● Entries shown
════════
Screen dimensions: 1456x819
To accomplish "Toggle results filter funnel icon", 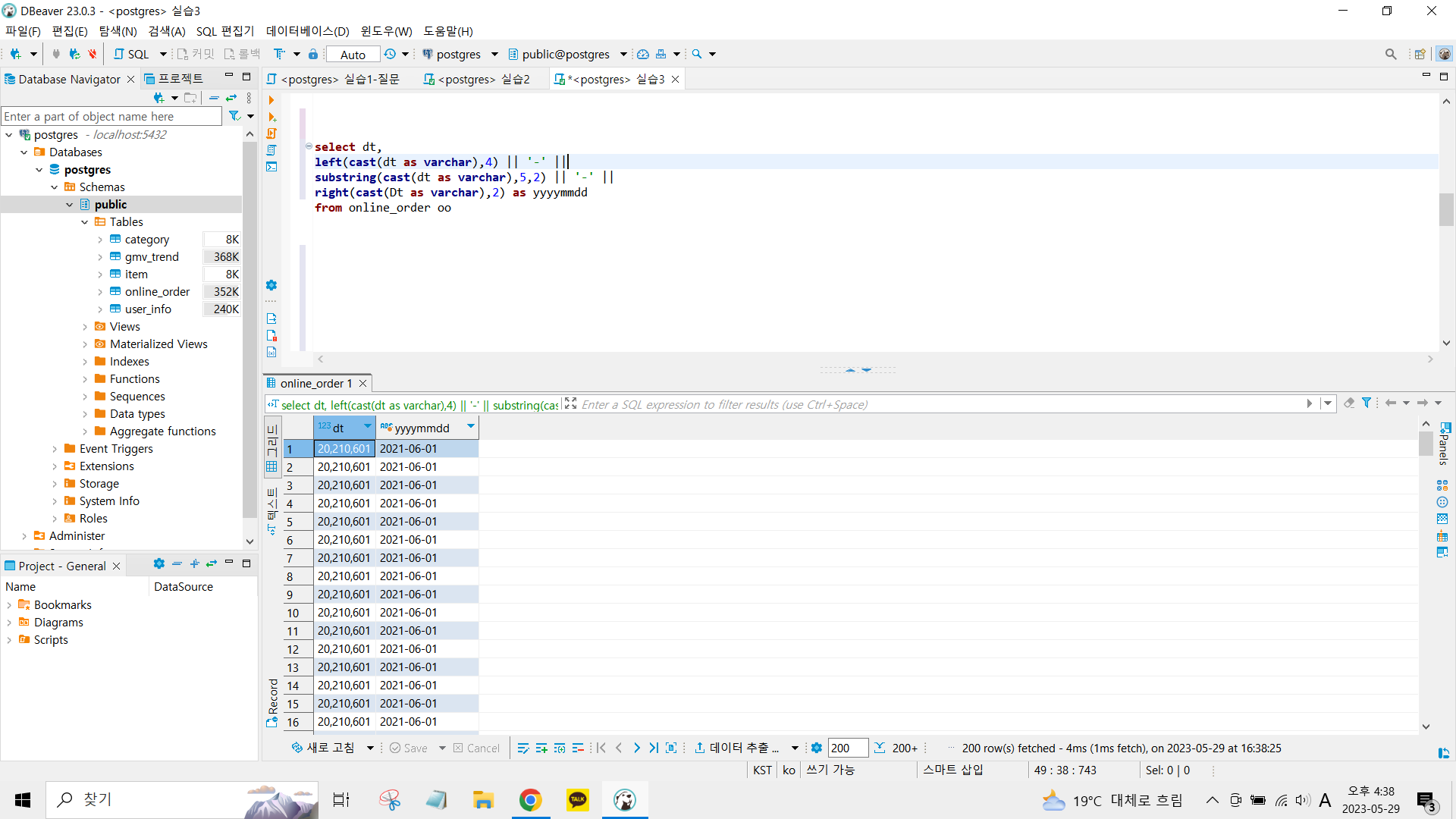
════════
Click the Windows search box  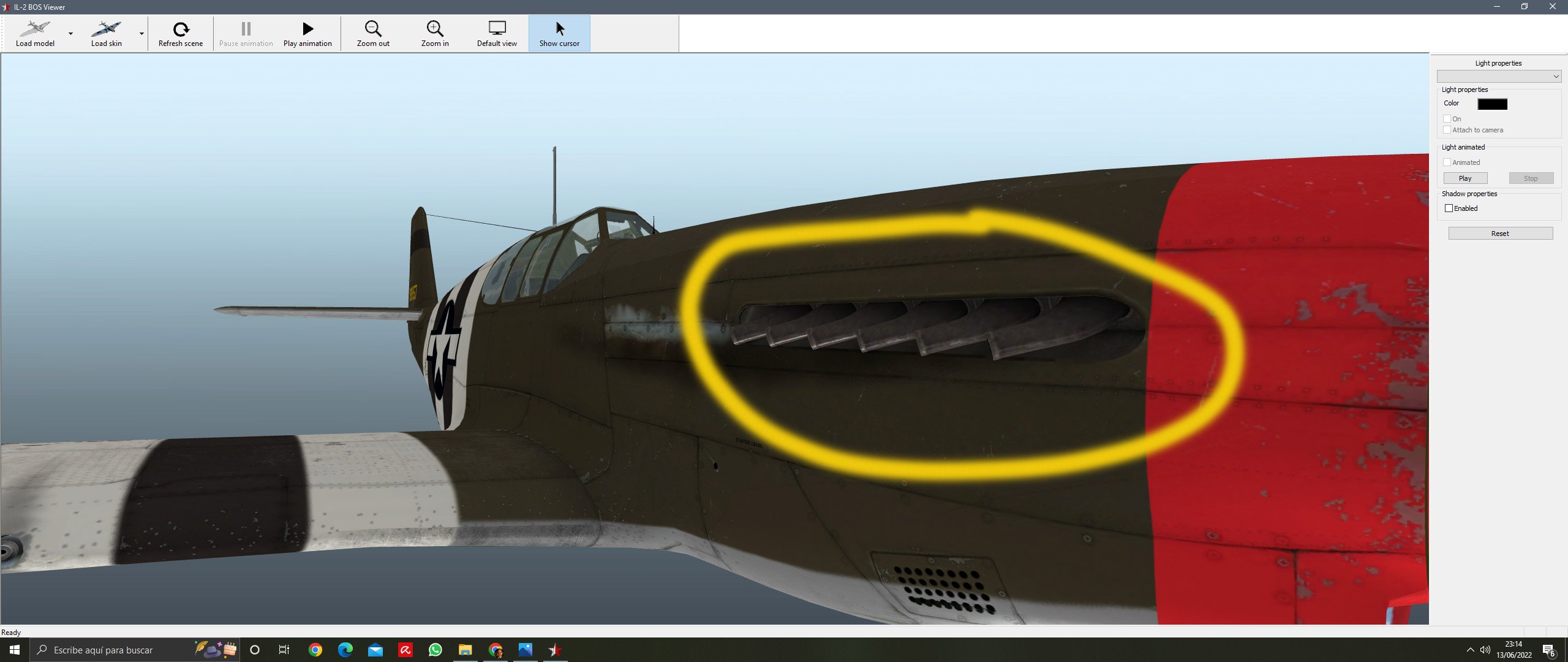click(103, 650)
════════
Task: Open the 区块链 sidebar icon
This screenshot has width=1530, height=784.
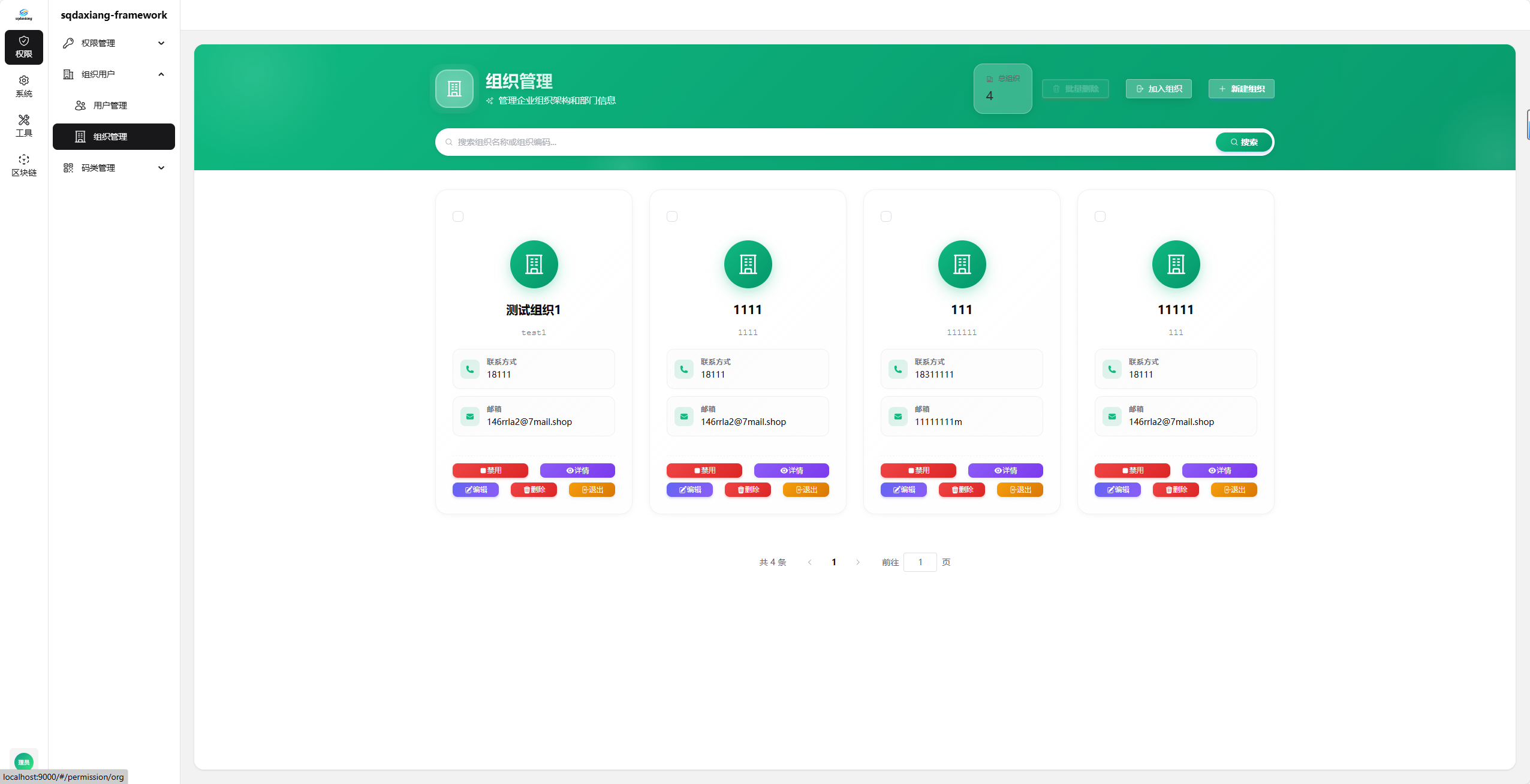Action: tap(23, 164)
════════
● What you should do
When you reach the line containing "Screen dimensions: 1456x819" in the entries above, begin restating word for word, and stop once the line containing "results filter funnel" has been given. Omit the pictures.

● Your solution
Screen dimensions: 1456x819
To accomplish "Toggle results filter funnel icon", 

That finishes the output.